**DIRECTION:**
Reproduce every one of the rows below word for word.

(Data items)

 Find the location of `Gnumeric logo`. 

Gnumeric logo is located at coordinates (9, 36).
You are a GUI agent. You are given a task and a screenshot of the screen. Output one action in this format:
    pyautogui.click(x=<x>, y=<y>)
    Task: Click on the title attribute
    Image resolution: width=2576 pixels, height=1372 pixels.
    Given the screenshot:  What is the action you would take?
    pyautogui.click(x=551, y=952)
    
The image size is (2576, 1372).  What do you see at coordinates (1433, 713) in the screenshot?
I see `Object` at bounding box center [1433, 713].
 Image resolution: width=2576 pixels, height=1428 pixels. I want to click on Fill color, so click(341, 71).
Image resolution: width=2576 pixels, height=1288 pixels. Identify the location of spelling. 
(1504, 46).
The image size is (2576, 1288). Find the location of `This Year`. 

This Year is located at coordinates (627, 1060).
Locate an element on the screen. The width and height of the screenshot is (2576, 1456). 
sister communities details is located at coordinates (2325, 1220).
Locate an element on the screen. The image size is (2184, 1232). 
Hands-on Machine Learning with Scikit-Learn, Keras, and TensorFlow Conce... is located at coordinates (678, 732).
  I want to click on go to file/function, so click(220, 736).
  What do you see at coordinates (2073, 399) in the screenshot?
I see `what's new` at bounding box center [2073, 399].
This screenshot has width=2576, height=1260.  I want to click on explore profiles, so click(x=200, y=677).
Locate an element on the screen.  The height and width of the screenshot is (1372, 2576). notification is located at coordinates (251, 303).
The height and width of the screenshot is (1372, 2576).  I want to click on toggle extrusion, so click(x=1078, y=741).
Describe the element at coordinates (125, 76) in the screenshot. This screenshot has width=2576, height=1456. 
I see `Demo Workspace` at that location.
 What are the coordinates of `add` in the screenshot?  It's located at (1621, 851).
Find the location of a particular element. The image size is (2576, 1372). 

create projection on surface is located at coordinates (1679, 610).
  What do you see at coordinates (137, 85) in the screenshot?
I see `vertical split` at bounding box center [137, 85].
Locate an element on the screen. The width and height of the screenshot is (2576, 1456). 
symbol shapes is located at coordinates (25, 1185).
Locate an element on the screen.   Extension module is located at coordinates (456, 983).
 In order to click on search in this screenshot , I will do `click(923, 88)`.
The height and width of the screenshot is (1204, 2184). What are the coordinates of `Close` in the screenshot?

**WORKED SOLUTION:**
 Find the location of `Gnumeric logo`. 

Gnumeric logo is located at coordinates (9, 36).
You are a GUI agent. You are given a task and a screenshot of the screen. Output one action in this format:
    pyautogui.click(x=<x>, y=<y>)
    Task: Click on the title attribute
    Image resolution: width=2576 pixels, height=1372 pixels.
    Given the screenshot:  What is the action you would take?
    pyautogui.click(x=551, y=952)
    
The image size is (2576, 1372).  What do you see at coordinates (1433, 713) in the screenshot?
I see `Object` at bounding box center [1433, 713].
 Image resolution: width=2576 pixels, height=1428 pixels. I want to click on Fill color, so click(341, 71).
Image resolution: width=2576 pixels, height=1288 pixels. Identify the location of spelling. 
(1504, 46).
The image size is (2576, 1288). Find the location of `This Year`. 

This Year is located at coordinates (627, 1060).
Locate an element on the screen. The width and height of the screenshot is (2576, 1456). 
sister communities details is located at coordinates (2325, 1220).
Locate an element on the screen. The image size is (2184, 1232). 
Hands-on Machine Learning with Scikit-Learn, Keras, and TensorFlow Conce... is located at coordinates (678, 732).
  I want to click on go to file/function, so click(220, 736).
  What do you see at coordinates (2073, 399) in the screenshot?
I see `what's new` at bounding box center [2073, 399].
This screenshot has width=2576, height=1260.  I want to click on explore profiles, so click(x=200, y=677).
Locate an element on the screen.  The height and width of the screenshot is (1372, 2576). notification is located at coordinates (251, 303).
The height and width of the screenshot is (1372, 2576).  I want to click on toggle extrusion, so click(x=1078, y=741).
Describe the element at coordinates (125, 76) in the screenshot. This screenshot has width=2576, height=1456. 
I see `Demo Workspace` at that location.
 What are the coordinates of `add` in the screenshot?  It's located at (1621, 851).
Find the location of a particular element. The image size is (2576, 1372). 

create projection on surface is located at coordinates (1679, 610).
  What do you see at coordinates (137, 85) in the screenshot?
I see `vertical split` at bounding box center [137, 85].
Locate an element on the screen. The width and height of the screenshot is (2576, 1456). 
symbol shapes is located at coordinates (25, 1185).
Locate an element on the screen.   Extension module is located at coordinates (456, 983).
 In order to click on search in this screenshot , I will do `click(923, 88)`.
The height and width of the screenshot is (1204, 2184). What are the coordinates of `Close` in the screenshot?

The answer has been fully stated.